(Dataset items)
*** Begin section ***

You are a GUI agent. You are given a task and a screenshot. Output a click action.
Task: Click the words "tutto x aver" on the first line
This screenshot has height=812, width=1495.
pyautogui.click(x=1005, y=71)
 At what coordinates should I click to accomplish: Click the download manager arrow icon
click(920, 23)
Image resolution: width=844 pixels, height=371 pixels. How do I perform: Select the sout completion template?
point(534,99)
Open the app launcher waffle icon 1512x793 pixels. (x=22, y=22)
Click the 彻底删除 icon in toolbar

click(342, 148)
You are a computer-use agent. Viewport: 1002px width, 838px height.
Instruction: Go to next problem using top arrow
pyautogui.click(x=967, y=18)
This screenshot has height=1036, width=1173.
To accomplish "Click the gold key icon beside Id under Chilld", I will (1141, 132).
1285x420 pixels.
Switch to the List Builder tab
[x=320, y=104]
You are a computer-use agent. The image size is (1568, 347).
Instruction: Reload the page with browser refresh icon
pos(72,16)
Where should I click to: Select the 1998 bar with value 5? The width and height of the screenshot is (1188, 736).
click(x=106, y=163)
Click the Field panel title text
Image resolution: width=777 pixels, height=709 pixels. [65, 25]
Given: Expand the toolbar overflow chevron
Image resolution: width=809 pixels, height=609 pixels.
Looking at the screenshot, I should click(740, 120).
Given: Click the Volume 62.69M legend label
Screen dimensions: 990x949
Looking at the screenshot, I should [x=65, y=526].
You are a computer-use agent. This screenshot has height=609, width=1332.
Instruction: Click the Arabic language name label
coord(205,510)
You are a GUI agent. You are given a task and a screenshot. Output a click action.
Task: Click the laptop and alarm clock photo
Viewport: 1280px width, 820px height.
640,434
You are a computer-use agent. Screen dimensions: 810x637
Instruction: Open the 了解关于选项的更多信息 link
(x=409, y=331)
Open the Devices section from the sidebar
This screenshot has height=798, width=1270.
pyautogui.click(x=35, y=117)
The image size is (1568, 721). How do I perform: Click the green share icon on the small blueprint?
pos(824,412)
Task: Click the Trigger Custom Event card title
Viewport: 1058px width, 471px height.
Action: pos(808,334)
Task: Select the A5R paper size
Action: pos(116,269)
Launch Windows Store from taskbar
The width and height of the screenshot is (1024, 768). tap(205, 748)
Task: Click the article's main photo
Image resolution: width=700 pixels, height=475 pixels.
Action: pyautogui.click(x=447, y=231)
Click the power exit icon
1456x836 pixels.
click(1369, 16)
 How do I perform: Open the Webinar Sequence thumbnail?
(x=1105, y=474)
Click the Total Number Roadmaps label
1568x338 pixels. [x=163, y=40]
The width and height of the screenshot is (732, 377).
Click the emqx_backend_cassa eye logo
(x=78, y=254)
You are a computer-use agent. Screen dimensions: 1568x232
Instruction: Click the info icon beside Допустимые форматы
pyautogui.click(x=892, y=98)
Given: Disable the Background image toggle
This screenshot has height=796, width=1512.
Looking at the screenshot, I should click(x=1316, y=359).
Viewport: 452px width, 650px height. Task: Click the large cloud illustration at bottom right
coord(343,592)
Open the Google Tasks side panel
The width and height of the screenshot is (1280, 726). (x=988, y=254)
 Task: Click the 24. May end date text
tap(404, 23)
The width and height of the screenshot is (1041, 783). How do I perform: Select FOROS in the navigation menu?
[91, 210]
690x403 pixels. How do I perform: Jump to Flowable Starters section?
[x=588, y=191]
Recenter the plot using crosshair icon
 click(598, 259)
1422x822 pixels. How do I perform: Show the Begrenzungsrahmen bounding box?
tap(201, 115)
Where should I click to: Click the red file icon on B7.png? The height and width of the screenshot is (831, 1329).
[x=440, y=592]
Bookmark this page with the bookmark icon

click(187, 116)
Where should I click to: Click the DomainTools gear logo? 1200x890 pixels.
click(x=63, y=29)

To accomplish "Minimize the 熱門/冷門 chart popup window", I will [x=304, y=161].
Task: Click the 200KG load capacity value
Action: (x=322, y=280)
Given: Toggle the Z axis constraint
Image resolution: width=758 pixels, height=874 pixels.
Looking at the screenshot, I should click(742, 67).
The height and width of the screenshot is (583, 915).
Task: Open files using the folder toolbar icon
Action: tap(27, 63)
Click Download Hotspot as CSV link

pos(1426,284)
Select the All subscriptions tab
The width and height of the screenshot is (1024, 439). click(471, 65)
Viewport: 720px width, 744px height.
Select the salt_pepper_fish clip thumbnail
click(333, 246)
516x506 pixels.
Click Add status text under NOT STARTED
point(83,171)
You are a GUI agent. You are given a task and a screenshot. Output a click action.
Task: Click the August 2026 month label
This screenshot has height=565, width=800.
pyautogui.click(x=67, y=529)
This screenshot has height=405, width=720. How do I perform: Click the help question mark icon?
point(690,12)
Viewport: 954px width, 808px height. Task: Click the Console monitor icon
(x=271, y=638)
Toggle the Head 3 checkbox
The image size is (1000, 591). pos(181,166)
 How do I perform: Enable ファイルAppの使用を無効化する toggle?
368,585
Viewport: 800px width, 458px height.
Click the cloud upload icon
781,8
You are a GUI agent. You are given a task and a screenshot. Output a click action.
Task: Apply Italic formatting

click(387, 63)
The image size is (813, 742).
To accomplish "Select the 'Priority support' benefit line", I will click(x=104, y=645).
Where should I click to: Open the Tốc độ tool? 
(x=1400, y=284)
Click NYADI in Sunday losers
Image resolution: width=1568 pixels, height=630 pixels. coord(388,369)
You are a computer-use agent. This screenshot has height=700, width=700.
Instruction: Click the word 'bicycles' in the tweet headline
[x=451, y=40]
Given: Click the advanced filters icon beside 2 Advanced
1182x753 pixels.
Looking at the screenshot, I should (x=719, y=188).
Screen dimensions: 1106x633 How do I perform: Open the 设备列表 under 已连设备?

*** End section ***

> **Task requirements**: Go through the entries above, and wherever a line holds the word "photo", copy that line.

> **Exercise response**:
Task: Click the laptop and alarm clock photo
Task: Click the article's main photo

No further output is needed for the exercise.